START Data to examine

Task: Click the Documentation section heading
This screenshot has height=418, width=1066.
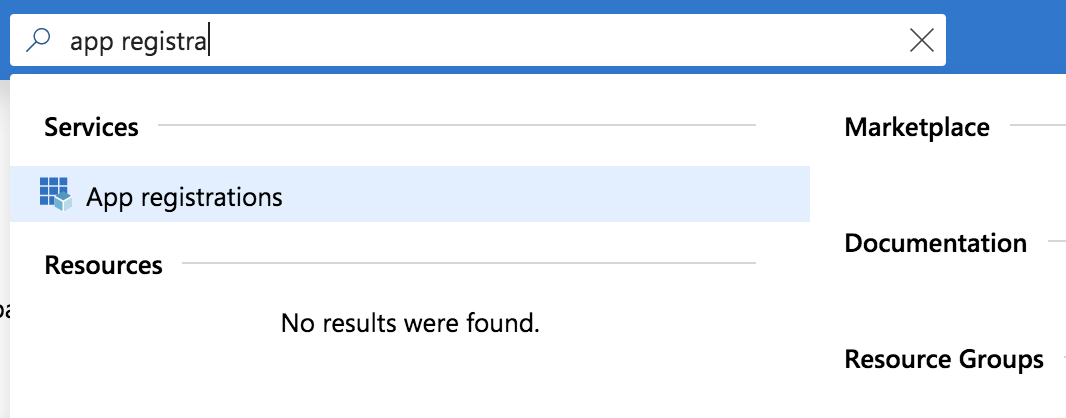Action: tap(935, 243)
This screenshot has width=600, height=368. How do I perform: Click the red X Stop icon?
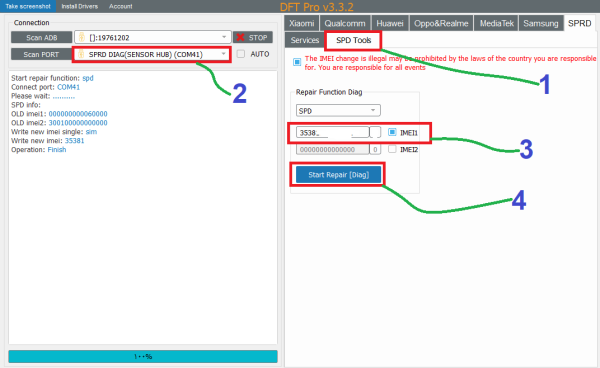point(240,37)
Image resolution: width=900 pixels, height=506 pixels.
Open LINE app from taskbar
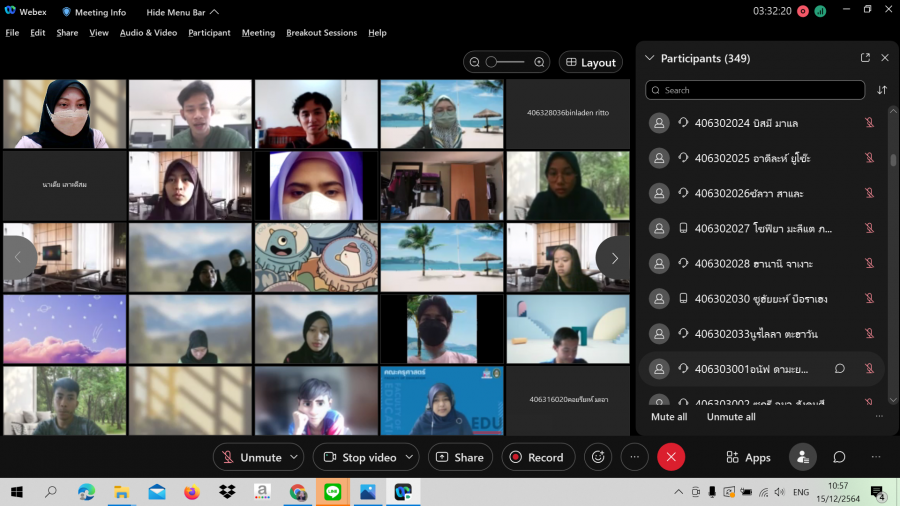(x=332, y=492)
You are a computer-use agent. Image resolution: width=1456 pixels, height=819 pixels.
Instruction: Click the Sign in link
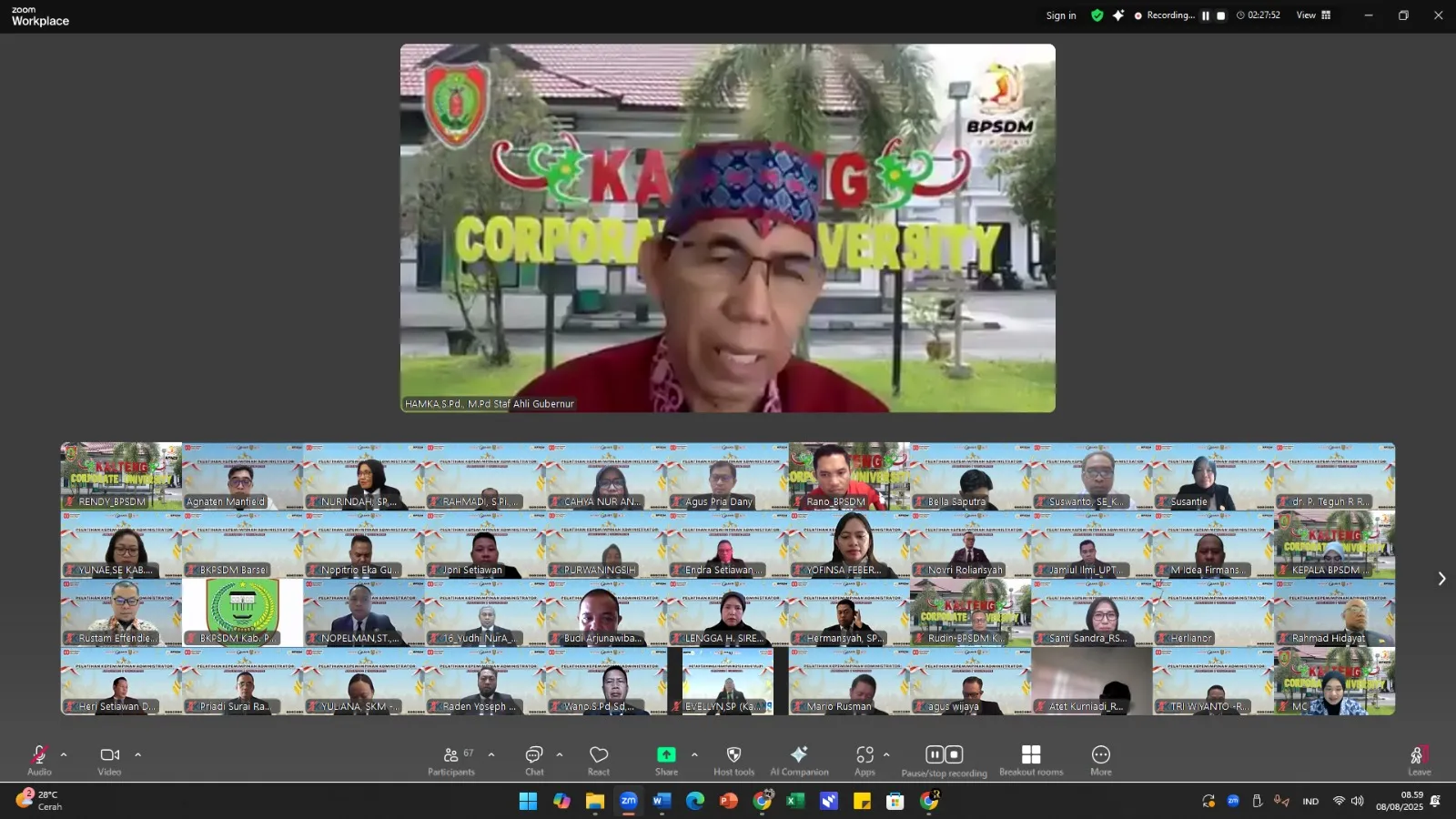tap(1061, 15)
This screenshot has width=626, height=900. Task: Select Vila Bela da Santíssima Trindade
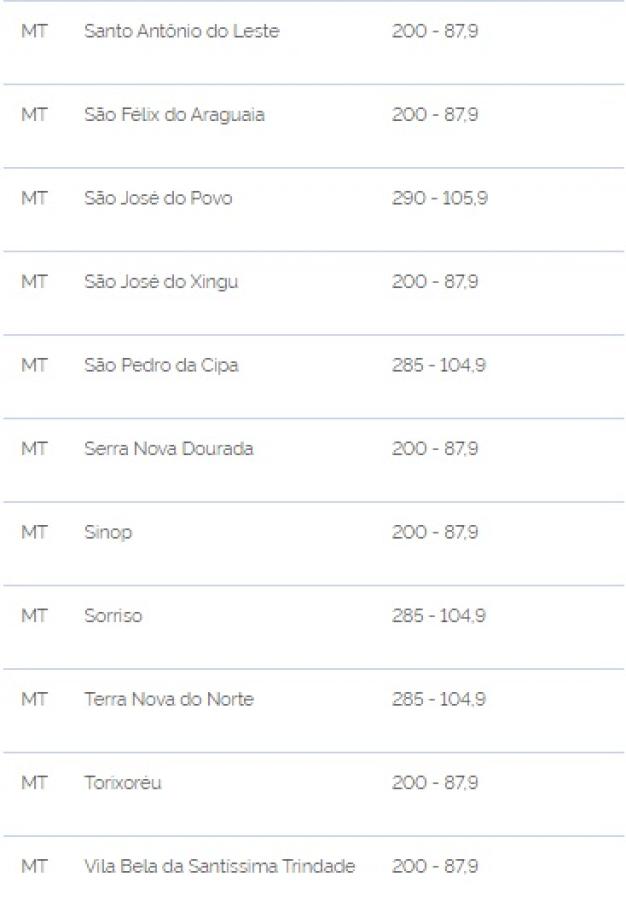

END Data to examine

[What you are asked to do]
Which of the lines above include the word "resolution"? List those lines.

[Response box]
Image resolution: width=900 pixels, height=506 pixels.
You are a computer-use agent. Image resolution: width=1456 pixels, height=819 pixels.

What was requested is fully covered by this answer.